What pleasure do we get from poetry if we rely upon someone else’s professional opinion and interpretation to tell us what the poem really means to us? Why do we have to read for symbolism in order to have a poem touch our heart, speak to us in a uniquely personal way, or have a special meaning that is ours alone ? I think literary critics would do well to employ a little less Freud and a little more heart in their literary evaluations.

Poetry is personal. Poetry must be savored, thought about, read and read again, spoken aloud. What shouldn’t happen is poetry analyzed to the point of it being an impersonal list of institutionally scrubbed and disinfected words strung together.

I’m not including links to these literary critiques. Google the poem’s title, and you’ll find plenty.

My Papa’s Waltz takes me back to my happy childhood. For me it is a straight forward, captured-moment-in-time of a playful and loving dance between child and father (or grandfather). I stood on my grandpa’s feet and danced like this many, many times, and my ears did occasionally scrape his belt buckle. When I read this poem, I still smell his whiskey, beer, cigarette smoke, chewing tobacco, garden dirt, and wood working that make up my olfactory memories of him. He was my maternal grandpa who lived just across the pasture and around the pond from me.

Me and my grandpa on my 5th birthday.
Grandpa at Christmas 1956 with me at nearly 2 years old.
Spring 1958. Me and Grandpa on his roof.

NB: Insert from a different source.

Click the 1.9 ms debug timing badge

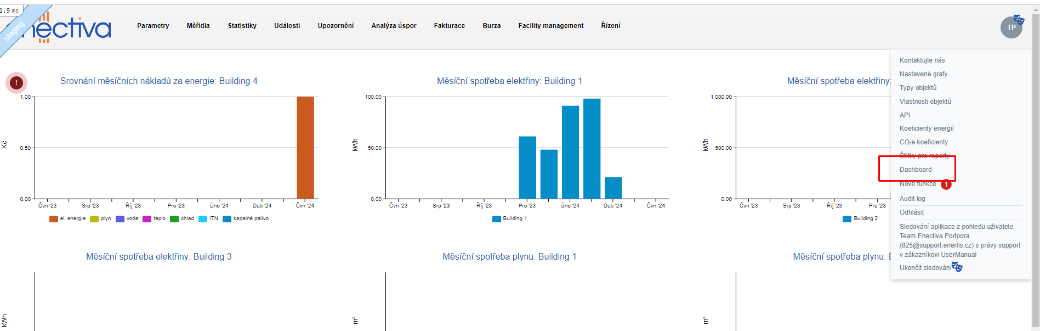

The backside of his house was built into a dirt bank, so it was easy to crawl up and sit on the roof.










Some interpretations of this poem insist that Roethke was frightened of his father, because of his father’s drinking and violent behavior, which is, apparently, evident in the poem. *shrug* That may well be true, but I don’t read this into the poem, because I don’t have to. It’s not my experience, so the lenses in my world-view glasses have a different color.

I was not scared of my grandpa. He was not violent. He was a carpenter, a gardener, an outdoorsman, a musician, a self-taught scholar, and a teacher of life skills to an attentive granddaughter. He taught me to play the harmonica by ear. He raised pigs and chickens. His hands were often dirty and his knuckles often battered. He was of the blue collar working class.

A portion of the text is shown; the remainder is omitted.